*** Opening Given data ***
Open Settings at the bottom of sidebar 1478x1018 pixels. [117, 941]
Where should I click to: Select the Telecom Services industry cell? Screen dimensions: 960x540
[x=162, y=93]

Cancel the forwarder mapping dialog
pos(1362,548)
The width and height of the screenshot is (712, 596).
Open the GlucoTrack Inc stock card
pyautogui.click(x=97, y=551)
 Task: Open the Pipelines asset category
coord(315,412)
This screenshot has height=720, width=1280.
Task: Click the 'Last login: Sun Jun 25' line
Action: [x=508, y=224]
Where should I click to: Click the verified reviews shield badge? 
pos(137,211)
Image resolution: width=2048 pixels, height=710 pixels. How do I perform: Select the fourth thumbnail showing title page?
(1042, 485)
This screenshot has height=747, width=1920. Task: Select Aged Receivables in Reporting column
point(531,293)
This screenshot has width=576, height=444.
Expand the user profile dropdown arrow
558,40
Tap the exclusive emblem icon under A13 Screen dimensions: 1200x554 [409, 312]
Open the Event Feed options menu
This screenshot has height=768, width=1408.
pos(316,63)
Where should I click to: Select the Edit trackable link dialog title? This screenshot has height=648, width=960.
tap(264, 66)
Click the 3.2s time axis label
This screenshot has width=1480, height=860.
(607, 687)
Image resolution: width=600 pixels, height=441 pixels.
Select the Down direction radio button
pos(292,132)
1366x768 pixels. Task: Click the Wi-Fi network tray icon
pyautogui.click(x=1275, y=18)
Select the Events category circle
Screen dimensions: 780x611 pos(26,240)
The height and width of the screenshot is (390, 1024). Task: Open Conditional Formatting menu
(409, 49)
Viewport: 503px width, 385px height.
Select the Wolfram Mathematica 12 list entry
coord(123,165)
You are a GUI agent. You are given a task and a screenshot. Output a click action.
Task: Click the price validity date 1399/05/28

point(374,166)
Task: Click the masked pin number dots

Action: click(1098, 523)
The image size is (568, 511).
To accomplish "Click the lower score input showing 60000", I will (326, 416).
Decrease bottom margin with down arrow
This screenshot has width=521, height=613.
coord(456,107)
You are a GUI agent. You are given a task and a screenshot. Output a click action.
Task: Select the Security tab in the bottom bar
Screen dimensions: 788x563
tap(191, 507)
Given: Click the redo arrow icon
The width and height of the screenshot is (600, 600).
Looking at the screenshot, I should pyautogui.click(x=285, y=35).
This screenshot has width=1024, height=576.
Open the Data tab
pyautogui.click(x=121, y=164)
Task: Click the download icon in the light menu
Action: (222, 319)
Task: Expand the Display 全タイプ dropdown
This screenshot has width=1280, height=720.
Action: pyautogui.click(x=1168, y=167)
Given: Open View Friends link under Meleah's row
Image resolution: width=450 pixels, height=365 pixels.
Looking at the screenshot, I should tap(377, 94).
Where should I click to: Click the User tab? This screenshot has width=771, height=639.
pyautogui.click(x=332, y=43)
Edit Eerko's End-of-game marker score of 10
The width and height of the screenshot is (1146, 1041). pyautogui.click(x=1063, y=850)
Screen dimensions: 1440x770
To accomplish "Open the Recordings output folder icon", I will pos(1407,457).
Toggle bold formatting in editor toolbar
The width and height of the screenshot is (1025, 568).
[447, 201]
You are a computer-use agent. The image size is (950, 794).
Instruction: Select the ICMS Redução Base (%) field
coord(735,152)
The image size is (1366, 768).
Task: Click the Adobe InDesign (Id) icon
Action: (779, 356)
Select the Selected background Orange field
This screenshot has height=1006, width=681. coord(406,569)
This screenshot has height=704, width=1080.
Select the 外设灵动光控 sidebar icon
*** Closing Given data ***
● **What the exercise asks**:
Nothing in the listing should change; repeat it in full.

● **Answer to this problem**:
Open Settings at the bottom of sidebar 1478x1018 pixels. [117, 941]
Where should I click to: Select the Telecom Services industry cell? Screen dimensions: 960x540
[x=162, y=93]

Cancel the forwarder mapping dialog
pos(1362,548)
The width and height of the screenshot is (712, 596).
Open the GlucoTrack Inc stock card
pyautogui.click(x=97, y=551)
 Task: Open the Pipelines asset category
coord(315,412)
This screenshot has height=720, width=1280.
Task: Click the 'Last login: Sun Jun 25' line
Action: [x=508, y=224]
Where should I click to: Click the verified reviews shield badge? 
pos(137,211)
Image resolution: width=2048 pixels, height=710 pixels. How do I perform: Select the fourth thumbnail showing title page?
(1042, 485)
This screenshot has height=747, width=1920. Task: Select Aged Receivables in Reporting column
point(531,293)
This screenshot has width=576, height=444.
Expand the user profile dropdown arrow
558,40
Tap the exclusive emblem icon under A13 Screen dimensions: 1200x554 [409, 312]
Open the Event Feed options menu
This screenshot has height=768, width=1408.
pos(316,63)
Where should I click to: Select the Edit trackable link dialog title? This screenshot has height=648, width=960.
tap(264, 66)
Click the 3.2s time axis label
This screenshot has width=1480, height=860.
(607, 687)
Image resolution: width=600 pixels, height=441 pixels.
Select the Down direction radio button
pos(292,132)
1366x768 pixels. Task: Click the Wi-Fi network tray icon
pyautogui.click(x=1275, y=18)
Select the Events category circle
Screen dimensions: 780x611 pos(26,240)
The height and width of the screenshot is (390, 1024). Task: Open Conditional Formatting menu
(409, 49)
Viewport: 503px width, 385px height.
Select the Wolfram Mathematica 12 list entry
coord(123,165)
You are a GUI agent. You are given a task and a screenshot. Output a click action.
Task: Click the price validity date 1399/05/28

point(374,166)
Task: Click the masked pin number dots

Action: click(1098, 523)
The image size is (568, 511).
To accomplish "Click the lower score input showing 60000", I will (326, 416).
Decrease bottom margin with down arrow
This screenshot has width=521, height=613.
coord(456,107)
You are a GUI agent. You are given a task and a screenshot. Output a click action.
Task: Select the Security tab in the bottom bar
Screen dimensions: 788x563
tap(191, 507)
Given: Click the redo arrow icon
The width and height of the screenshot is (600, 600).
Looking at the screenshot, I should pyautogui.click(x=285, y=35).
This screenshot has width=1024, height=576.
Open the Data tab
pyautogui.click(x=121, y=164)
Task: Click the download icon in the light menu
Action: (222, 319)
Task: Expand the Display 全タイプ dropdown
This screenshot has width=1280, height=720.
Action: pyautogui.click(x=1168, y=167)
Given: Open View Friends link under Meleah's row
Image resolution: width=450 pixels, height=365 pixels.
Looking at the screenshot, I should tap(377, 94).
Where should I click to: Click the User tab? This screenshot has width=771, height=639.
pyautogui.click(x=332, y=43)
Edit Eerko's End-of-game marker score of 10
The width and height of the screenshot is (1146, 1041). pyautogui.click(x=1063, y=850)
Screen dimensions: 1440x770
To accomplish "Open the Recordings output folder icon", I will pos(1407,457).
Toggle bold formatting in editor toolbar
The width and height of the screenshot is (1025, 568).
[447, 201]
You are a computer-use agent. The image size is (950, 794).
Instruction: Select the ICMS Redução Base (%) field
coord(735,152)
The image size is (1366, 768).
Task: Click the Adobe InDesign (Id) icon
Action: (779, 356)
Select the Selected background Orange field
This screenshot has height=1006, width=681. coord(406,569)
This screenshot has height=704, width=1080.
Select the 外设灵动光控 sidebar icon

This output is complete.